Après analyse des pièces du dossier, la cour constate d'abord que même si n'est pas sérieusement discutée l'existence d'écarts de chiffres d'affaires, la lettre de licenciement est l'exacte réplique des données chiffrées et des conclusions émises par l'employeur sur leur origine dans le rapport d'audit, au demeurant non explicitées ni étayées de sorte que celui-ci n'apporte aucun élément justifiant la matérialité des éléments énoncés dans la lettre de licenciement. Ce seul document interne n'est donc pas de nature à permettre une quelconque vérification des données y figurant ni de l'origine des écarts qu'elle avance.

La société produit une attestation de l'expert comptable du 30 juin 2017 dont il ressort qu'ayant demandé à chaque responsable de site de contrôler la facturation clients, notamment les différences relevées entre le nombre d'heures effectuées et facturées non clôturées, la salariée 'a été incapable de répondre aux questions relatives aux anomalies relevées au centre de [Localité 5]' ce qui l'a obligé 'devant l'incompétence et le manque de professionnalisme' de la salariée, à effectuer personnellement la comparaison entre les conventions, les heures effectuées par les stagiaires et la facturation, puis de procéder aux rectifications pour clôturer le bilan, ce qui ne relevait pas de ses attributions .

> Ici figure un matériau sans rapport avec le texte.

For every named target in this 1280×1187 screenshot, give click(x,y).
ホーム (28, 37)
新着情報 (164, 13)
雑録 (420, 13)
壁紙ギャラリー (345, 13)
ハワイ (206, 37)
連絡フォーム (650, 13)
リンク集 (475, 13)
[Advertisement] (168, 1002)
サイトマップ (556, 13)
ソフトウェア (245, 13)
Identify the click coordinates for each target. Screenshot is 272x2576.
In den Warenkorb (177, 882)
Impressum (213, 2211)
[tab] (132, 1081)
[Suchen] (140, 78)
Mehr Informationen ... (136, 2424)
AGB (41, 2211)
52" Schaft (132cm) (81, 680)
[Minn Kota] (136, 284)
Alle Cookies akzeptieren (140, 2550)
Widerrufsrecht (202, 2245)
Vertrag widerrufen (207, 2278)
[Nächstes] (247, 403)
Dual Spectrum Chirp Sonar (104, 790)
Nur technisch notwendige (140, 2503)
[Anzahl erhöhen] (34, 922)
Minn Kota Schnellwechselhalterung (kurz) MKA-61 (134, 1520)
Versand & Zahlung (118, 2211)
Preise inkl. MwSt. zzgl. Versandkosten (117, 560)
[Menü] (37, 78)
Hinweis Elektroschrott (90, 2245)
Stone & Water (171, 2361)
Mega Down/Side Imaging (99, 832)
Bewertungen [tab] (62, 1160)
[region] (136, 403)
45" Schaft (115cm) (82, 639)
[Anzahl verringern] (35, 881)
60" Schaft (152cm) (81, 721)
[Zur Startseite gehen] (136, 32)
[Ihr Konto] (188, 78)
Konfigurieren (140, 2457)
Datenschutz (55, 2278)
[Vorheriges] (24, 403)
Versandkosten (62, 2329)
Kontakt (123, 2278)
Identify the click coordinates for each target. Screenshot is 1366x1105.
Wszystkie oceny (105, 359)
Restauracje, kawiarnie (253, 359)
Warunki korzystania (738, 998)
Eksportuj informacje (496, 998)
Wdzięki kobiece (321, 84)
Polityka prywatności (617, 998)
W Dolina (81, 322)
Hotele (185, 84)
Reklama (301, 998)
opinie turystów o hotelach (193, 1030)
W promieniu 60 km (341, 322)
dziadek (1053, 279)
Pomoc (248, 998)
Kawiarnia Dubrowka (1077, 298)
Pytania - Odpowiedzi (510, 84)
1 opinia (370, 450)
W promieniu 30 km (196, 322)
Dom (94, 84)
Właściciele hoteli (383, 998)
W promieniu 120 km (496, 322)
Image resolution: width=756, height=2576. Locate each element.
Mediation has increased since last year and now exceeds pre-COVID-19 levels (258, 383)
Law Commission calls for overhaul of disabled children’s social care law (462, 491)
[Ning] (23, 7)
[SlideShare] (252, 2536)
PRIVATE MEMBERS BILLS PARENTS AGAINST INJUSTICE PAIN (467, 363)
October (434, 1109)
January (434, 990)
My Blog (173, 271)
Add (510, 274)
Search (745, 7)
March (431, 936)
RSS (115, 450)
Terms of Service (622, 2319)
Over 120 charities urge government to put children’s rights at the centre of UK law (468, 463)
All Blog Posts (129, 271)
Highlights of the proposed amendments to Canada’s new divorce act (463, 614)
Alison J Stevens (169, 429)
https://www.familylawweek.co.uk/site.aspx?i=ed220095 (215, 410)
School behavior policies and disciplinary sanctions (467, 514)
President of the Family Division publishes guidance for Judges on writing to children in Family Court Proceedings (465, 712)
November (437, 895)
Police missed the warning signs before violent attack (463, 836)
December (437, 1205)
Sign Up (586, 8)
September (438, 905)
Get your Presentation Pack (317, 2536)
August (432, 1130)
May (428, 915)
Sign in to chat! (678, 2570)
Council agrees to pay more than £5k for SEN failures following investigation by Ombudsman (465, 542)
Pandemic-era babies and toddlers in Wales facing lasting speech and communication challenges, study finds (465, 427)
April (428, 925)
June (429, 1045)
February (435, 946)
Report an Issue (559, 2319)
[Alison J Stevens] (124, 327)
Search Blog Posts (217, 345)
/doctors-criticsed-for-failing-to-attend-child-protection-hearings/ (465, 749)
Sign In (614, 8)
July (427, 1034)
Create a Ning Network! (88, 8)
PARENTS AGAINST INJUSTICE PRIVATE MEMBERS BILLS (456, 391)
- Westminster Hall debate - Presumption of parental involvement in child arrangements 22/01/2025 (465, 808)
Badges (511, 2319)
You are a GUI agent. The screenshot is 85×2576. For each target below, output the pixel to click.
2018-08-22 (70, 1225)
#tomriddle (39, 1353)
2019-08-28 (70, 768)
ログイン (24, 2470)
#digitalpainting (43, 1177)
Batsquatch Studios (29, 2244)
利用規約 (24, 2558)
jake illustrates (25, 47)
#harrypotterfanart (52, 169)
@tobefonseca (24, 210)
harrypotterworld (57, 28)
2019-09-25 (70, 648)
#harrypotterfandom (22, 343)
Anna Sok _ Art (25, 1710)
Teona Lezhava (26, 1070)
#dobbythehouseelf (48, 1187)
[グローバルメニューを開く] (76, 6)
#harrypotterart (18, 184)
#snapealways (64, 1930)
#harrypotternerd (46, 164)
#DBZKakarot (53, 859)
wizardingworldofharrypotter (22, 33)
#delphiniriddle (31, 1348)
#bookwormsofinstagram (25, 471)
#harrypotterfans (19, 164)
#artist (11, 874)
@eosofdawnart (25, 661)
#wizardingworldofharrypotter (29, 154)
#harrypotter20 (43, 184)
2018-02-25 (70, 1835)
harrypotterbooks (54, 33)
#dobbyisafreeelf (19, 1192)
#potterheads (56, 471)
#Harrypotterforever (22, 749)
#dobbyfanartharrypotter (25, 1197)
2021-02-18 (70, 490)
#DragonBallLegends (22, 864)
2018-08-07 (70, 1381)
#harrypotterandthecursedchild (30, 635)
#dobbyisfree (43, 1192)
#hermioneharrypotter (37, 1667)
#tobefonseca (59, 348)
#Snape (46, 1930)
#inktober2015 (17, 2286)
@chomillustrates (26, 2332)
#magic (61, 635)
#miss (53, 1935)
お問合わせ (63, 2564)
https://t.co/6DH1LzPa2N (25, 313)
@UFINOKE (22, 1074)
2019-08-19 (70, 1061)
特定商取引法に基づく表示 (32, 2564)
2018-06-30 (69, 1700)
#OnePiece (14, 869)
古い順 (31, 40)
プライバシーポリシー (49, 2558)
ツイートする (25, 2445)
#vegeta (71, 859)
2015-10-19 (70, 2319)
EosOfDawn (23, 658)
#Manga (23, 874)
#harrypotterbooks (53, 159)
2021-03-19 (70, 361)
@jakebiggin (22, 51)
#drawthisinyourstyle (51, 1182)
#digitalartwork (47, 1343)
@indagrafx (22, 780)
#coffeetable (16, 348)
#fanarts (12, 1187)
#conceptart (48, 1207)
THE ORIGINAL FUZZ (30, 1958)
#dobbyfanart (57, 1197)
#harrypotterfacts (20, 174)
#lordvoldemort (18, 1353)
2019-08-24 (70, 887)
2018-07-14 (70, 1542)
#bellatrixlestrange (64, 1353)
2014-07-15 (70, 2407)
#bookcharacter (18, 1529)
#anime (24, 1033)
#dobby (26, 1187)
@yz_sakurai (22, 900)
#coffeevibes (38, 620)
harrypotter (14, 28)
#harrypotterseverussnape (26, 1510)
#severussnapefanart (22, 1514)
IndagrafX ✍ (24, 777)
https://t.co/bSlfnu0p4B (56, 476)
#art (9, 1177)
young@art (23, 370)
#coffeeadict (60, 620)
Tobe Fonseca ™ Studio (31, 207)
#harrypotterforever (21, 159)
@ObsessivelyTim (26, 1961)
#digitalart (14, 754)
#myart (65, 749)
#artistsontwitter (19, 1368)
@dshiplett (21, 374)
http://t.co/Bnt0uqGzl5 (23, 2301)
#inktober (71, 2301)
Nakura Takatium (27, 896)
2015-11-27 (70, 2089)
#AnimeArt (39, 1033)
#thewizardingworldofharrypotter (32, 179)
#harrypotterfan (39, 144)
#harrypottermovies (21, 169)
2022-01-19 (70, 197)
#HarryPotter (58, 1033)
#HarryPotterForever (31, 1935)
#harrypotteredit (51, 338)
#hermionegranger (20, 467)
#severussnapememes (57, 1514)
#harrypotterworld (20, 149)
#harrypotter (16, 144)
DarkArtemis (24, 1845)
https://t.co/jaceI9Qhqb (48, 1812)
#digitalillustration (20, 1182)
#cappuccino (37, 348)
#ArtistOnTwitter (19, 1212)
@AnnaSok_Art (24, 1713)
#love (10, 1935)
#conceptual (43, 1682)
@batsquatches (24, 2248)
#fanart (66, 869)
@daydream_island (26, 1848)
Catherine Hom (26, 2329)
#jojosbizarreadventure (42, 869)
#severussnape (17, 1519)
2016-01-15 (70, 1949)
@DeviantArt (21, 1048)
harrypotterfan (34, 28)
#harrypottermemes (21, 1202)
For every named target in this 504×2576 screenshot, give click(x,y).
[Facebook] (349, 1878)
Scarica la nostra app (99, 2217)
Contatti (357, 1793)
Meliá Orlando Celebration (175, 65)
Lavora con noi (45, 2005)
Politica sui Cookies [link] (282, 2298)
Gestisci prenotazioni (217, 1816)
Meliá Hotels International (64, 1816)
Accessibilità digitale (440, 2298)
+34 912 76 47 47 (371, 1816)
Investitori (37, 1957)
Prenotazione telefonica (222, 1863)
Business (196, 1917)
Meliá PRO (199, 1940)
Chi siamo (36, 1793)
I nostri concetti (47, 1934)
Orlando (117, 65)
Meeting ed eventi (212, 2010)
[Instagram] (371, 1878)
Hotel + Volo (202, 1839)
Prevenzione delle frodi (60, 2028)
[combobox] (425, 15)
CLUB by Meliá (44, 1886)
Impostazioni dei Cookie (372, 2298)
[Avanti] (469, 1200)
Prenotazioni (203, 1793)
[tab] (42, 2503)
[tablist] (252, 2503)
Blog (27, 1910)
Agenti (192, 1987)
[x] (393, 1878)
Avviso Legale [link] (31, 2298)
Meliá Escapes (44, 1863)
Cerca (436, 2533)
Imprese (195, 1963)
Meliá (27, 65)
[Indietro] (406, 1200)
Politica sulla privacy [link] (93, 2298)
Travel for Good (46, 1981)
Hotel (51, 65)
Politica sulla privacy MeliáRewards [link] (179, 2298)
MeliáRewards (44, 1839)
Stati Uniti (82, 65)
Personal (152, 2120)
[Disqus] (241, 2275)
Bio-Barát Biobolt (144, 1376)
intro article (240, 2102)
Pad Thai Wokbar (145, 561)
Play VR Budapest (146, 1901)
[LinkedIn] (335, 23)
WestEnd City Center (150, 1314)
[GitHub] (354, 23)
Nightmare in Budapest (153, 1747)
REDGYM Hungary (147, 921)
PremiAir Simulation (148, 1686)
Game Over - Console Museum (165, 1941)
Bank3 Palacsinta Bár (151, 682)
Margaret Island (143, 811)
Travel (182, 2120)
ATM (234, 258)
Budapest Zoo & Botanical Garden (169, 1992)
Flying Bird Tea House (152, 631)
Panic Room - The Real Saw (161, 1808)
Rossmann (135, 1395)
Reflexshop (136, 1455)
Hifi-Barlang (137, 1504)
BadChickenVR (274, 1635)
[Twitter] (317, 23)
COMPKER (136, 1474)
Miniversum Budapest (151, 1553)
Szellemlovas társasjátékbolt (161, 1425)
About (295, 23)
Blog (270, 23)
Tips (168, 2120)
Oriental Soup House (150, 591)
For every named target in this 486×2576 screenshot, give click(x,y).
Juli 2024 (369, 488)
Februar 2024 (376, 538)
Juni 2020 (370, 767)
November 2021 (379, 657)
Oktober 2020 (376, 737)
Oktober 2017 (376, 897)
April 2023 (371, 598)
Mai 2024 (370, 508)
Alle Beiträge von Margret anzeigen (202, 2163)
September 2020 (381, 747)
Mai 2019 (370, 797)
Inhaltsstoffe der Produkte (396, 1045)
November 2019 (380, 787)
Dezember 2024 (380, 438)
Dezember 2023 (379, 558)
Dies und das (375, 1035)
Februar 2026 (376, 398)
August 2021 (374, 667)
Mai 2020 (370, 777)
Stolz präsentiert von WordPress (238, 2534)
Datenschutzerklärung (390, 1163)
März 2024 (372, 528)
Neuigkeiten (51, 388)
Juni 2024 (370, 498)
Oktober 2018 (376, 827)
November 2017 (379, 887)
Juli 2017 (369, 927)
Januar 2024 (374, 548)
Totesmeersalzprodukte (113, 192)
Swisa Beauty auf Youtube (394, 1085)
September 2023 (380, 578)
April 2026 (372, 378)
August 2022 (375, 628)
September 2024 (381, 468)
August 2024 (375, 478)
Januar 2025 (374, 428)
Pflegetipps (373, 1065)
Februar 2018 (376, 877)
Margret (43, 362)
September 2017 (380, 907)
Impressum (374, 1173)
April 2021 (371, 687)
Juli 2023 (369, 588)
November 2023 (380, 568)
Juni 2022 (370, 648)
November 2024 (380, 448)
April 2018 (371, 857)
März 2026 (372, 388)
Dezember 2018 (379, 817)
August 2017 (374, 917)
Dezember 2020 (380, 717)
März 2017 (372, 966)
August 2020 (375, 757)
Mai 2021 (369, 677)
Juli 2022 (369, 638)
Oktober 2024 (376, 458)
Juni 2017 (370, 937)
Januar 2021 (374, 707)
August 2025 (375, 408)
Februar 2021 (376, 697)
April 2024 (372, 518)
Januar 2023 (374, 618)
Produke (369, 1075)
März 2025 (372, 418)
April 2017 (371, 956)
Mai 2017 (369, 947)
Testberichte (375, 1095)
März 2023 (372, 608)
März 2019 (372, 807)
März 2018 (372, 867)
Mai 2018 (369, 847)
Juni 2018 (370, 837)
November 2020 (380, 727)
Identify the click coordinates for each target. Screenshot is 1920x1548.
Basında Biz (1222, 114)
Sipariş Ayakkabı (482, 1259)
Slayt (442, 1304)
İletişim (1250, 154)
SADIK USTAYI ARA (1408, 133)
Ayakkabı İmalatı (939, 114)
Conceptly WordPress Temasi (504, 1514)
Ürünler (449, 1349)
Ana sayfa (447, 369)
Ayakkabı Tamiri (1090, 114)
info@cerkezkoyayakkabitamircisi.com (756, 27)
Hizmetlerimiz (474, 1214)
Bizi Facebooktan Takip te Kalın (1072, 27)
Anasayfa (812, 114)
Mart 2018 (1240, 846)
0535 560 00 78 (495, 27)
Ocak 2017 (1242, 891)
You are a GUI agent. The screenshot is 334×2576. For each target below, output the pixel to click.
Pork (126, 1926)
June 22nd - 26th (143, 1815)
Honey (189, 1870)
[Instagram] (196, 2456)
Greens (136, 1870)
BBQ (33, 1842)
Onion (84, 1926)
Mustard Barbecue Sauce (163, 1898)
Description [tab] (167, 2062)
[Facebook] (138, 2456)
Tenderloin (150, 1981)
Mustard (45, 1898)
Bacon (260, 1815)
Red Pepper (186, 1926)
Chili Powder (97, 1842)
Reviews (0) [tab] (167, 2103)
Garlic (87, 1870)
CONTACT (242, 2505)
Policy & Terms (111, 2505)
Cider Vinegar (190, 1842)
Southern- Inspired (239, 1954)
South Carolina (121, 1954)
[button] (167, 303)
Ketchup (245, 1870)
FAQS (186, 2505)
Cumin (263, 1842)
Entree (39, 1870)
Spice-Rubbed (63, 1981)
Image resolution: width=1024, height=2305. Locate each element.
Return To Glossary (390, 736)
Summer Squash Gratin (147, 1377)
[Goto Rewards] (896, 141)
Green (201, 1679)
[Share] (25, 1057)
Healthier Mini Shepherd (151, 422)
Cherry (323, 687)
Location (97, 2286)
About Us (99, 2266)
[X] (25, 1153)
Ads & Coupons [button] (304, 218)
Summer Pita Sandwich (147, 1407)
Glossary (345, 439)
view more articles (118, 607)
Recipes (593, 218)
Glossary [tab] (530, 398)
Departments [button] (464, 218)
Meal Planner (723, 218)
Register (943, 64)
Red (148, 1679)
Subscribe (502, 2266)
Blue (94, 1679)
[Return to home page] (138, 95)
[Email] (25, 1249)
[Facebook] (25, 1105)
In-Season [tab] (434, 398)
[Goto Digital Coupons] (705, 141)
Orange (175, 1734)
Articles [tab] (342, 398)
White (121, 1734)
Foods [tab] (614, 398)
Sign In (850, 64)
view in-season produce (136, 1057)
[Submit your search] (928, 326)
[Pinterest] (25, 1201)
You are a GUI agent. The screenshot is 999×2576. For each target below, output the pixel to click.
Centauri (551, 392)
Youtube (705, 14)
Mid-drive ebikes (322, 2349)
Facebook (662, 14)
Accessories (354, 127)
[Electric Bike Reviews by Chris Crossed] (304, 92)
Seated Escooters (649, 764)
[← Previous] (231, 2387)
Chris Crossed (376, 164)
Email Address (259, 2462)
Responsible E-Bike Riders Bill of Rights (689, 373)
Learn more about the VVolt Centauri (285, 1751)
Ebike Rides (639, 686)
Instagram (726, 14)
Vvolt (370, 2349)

Toutefois cette pièce se rapporte à d'autres faits relatifs à la gestion de dossiers du centre de [Localité 5], quitté en décembre 2014 et sur une période antérieure à ceux visés dans la lettre de licenciement, de sorte qu'elle n'est pas de nature à objectiver le manquement énoncé, y compris l'appréciation subjective portée par l'attestant.

La cour relève ensuite que l'employeur reste taisant sur l'exercice et la suppression à compter de septembre 2016 d'un contrôle du service DRH du siège et ne produit aucun élément de nature à objectiver la pertinence d'une exécution particulièrement défaillante de ses attributions par rapport aux autres directeurs du groupe alors que la salariée justifie d'une part du degré de contrôle de l'adéquation conventions/facturations par Mme [U] comme du procédé de rectification en retour par la production des mails versés en pièce 23 (envois de 'la liste (des anomalies) pour [Localité 6]' par Mme [U] en 2015-2016, échanges aux fins de régularisation des dossiers identifiés), d'autre part de la réalité partagée avec les autres directeurs de centre par la production du mail circulaire de M. [S] du 22 avril 2015 commentant le tableau de productivité des centres d'[Localité 4], [Localité 8], [Localité 5] et [Localité 6] en faisant état de beaucoup d'erreurs de saisies.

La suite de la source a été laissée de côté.